Reduced lung endothelial angiotensin-converting enzyme activity in Watanabe hyperlipidemic rabbits in vivo

We investigated pulmonary endothelial function in vivo in 12- to 18-mo-old male Watanabe heritable hyperlipidemic (WHHL; n = 7) and age- and sex-matched New Zealand White ( n = 8) rabbits. The animals were anesthetized and artificially ventilated, and the chest was opened and put in total heart bypass. The single-pass transpulmonary utilizations of the angiotensin-converting enzyme (ACE) substrate [3H]benzoyl-Phe-Ala-Pro (BPAP) and the 5′-nucleotidase (NCT) substrate [14C]AMP were estimated, and the first-order reaction parameter A max/ K m, where A max is the product of enzyme mass and the catalytic rate constant and K m is the Michaelis-Menten constant, was calculated.
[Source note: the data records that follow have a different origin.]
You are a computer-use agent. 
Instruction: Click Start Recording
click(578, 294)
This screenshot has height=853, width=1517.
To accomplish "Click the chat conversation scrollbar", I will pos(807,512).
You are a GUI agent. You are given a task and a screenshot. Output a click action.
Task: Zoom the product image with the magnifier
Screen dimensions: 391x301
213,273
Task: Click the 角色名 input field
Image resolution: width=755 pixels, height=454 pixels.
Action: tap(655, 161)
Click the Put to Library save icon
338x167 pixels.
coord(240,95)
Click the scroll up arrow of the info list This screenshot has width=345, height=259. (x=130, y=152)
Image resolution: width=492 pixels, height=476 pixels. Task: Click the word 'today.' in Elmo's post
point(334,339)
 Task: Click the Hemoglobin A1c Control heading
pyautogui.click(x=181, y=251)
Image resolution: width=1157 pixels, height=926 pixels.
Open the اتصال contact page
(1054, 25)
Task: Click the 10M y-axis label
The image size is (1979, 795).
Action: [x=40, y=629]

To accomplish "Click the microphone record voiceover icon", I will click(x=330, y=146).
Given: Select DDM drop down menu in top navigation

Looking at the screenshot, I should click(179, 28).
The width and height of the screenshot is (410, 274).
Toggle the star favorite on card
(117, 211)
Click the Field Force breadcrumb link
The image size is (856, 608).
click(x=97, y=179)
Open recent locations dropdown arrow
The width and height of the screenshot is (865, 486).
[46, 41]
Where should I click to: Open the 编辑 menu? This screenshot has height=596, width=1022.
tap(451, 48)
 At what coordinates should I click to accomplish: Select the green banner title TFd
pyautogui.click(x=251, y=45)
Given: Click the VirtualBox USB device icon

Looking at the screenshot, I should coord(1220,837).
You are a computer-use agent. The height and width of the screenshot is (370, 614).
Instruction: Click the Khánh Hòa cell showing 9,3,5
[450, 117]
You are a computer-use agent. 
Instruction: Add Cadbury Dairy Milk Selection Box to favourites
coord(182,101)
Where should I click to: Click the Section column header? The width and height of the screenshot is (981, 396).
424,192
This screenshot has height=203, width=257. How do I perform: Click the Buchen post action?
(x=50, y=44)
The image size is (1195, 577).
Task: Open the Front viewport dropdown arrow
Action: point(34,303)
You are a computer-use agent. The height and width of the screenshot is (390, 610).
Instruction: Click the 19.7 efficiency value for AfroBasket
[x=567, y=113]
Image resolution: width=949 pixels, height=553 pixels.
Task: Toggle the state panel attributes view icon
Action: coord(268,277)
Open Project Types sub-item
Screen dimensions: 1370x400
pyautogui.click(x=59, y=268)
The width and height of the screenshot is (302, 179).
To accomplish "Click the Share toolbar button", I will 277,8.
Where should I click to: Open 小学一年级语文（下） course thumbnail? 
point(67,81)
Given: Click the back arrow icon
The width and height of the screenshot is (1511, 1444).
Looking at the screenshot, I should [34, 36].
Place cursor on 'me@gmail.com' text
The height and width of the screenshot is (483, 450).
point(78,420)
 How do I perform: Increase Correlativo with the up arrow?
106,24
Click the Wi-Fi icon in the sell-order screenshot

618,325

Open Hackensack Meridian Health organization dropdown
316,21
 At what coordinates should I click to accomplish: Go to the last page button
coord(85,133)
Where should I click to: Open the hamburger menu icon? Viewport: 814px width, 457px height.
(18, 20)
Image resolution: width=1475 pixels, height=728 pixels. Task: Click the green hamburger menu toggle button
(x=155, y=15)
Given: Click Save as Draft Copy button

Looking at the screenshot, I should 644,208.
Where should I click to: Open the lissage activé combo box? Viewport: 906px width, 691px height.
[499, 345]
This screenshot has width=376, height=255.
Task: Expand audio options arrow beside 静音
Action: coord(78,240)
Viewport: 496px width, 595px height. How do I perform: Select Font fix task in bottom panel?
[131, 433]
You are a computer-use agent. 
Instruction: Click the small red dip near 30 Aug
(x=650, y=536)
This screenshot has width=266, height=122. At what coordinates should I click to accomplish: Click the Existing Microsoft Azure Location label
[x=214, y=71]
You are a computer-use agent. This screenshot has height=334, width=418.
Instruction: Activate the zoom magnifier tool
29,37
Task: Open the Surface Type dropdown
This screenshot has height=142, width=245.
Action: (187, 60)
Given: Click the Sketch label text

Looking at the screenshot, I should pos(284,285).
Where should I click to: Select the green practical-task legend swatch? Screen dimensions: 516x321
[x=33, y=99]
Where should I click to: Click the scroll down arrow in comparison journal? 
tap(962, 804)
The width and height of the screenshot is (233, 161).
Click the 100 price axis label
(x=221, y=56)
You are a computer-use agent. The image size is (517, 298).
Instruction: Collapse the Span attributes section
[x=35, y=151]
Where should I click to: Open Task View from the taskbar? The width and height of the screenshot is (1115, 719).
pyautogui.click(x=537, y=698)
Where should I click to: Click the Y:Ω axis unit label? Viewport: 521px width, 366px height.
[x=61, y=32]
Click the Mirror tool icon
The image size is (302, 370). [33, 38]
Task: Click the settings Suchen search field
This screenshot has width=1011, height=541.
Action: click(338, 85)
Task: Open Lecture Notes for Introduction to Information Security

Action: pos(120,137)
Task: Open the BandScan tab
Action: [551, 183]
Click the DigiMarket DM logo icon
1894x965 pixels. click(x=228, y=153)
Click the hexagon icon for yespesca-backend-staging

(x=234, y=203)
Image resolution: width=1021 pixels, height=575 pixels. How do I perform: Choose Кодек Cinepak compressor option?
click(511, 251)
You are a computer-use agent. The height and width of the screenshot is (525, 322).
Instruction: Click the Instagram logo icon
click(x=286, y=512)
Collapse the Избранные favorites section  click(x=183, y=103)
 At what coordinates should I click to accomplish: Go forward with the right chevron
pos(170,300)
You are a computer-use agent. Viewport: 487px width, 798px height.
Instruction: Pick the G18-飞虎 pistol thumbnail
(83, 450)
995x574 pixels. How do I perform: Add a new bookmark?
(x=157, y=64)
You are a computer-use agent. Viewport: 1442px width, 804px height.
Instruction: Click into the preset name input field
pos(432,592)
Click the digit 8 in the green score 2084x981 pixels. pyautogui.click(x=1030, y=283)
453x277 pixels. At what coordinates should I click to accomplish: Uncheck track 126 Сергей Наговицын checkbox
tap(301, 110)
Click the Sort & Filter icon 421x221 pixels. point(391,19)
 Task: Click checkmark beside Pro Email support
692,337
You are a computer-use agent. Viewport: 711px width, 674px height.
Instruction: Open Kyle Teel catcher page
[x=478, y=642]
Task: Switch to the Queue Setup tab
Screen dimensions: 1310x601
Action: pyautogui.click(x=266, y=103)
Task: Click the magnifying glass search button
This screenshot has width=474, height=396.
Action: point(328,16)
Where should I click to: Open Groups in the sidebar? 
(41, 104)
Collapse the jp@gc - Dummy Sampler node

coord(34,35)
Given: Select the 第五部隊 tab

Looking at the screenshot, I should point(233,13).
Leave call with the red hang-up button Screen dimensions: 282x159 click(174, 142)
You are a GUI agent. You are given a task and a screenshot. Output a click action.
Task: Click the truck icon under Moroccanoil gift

BPAP transpulmonary utilization and A max/ K m were reduced in WHHL (1.69 ± 0.16 vs. 2.9 ± 0.44 and 599 ± 69 vs. 987 ± 153 ml/min in WHHL and control rabbits, respectively; P < 0.05 for both). No differences were observed in the AMP parameters. BPAP K m and A max values were estimated separately under mixed-order reaction conditions. No differences in K m values were found (9.79 ± 1 vs. 9.9 ± 1.31 μM), whereas WHHL rabbit A max was significantly decreased (5.29 ± 0.88 vs. 7.93 ± 0.8 μmol/min in WHHL and control rabbits, respectively; P < 0.05). We conclude that the observed pulmonary endothelial ACE activity reduction in WHHL rabbits appears related to a decrease in enzyme mass rather than to alterations in enzyme affinity.